Roots Manuva – 4everevolution

January 01, 1970

(Big Dada)


Roots Manuva’s style has never fit into the UK grime hip-hop
scene, but he’s never intended it to. Manuva’s playbook draws much more from
American rap music, as well as dub, reggae, ska, funk, and punk, than
contemporaries like Dizzee Rascal and Kano. All of these influences are on
display on his new album,  4everevolution,
a sprawling affair that at an hour long could stand for some fat trimming.


Still, there are moments of flash and steady talent, such as
“Who Goes There,” a track built upon a reggae beat and a warbling synth line.
Manuva’s deep voice always lends his words authority, whether he’s speaking to
social ills or simply crafting a party jam. He tends to lean towards the
former, with better results. “Watch Me Dance” rides a synth-laden dance beat
over and over while Manuva tries his hand at singing. The man doesn’t need or
use Auto Tune, a commendable feat in pop music, but he raps better than he
croons. And you can find his singing all over the album, most prominently on a
song like “The Throes Of It.” Over what sounds like live instrumentation,
Manuva eschews hip-hop almost entirely to produce an experimental electronic
rock song, complete with upper register harmonies and soulful, wailing vocals.

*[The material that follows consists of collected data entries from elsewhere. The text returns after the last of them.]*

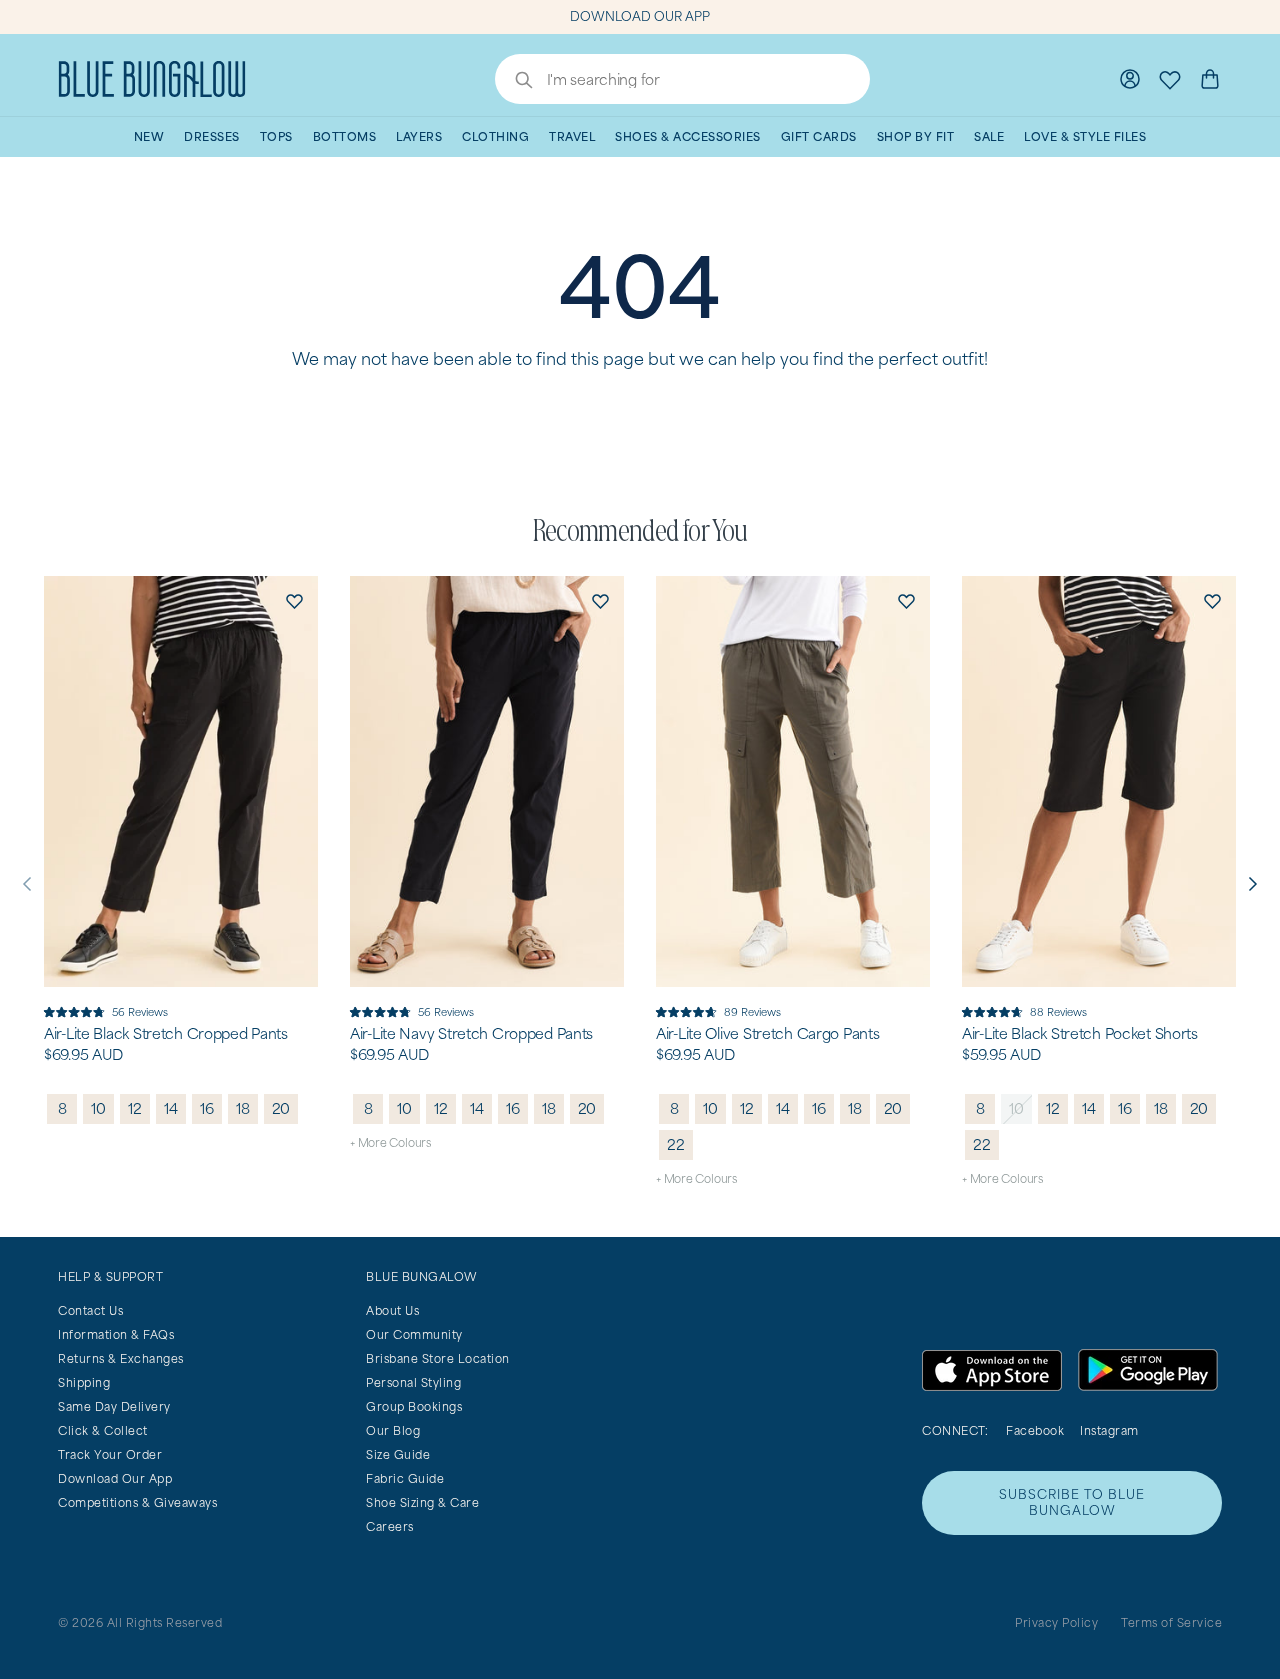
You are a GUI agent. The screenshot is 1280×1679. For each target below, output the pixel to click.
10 (98, 1108)
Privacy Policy (1056, 1622)
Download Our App (115, 1478)
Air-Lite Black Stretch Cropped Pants (166, 1034)
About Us (392, 1310)
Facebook (1035, 1430)
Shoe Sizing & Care (422, 1502)
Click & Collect (103, 1430)
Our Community (414, 1334)
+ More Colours (390, 1142)
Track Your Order (110, 1454)
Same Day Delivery (114, 1406)
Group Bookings (414, 1406)
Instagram (1109, 1430)
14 (171, 1108)
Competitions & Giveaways (137, 1502)
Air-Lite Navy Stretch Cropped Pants (471, 1034)
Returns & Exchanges (121, 1358)
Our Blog (393, 1430)
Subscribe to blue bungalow (1072, 1502)
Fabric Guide (405, 1478)
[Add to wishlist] (294, 600)
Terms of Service (1171, 1622)
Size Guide (398, 1454)
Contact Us (90, 1310)
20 (281, 1108)
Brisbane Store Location (438, 1358)
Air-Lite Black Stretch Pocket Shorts (1080, 1034)
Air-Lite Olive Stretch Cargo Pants (767, 1034)
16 (207, 1108)
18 (243, 1108)
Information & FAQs (116, 1334)
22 (676, 1144)
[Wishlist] (1170, 79)
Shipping (84, 1382)
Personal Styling (413, 1382)
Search (514, 82)
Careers (390, 1526)
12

The problem with 4everevolution is that it takes too
long to get to the good moments. Much of the album seems packed with solid but
unmemorable hip-hop tracks, with a uniform sound and production style.
Especially for an American audience, Manuva’s British-meets-Caribbean
sensibility sounds new and refreshing at first. But when played over the course
of the entire record, it begins to lose some of its luster. Roots Manuva has
put out much better albums than this one, and let’s hope this is just a
stumble, not the beginning of a downhill descent.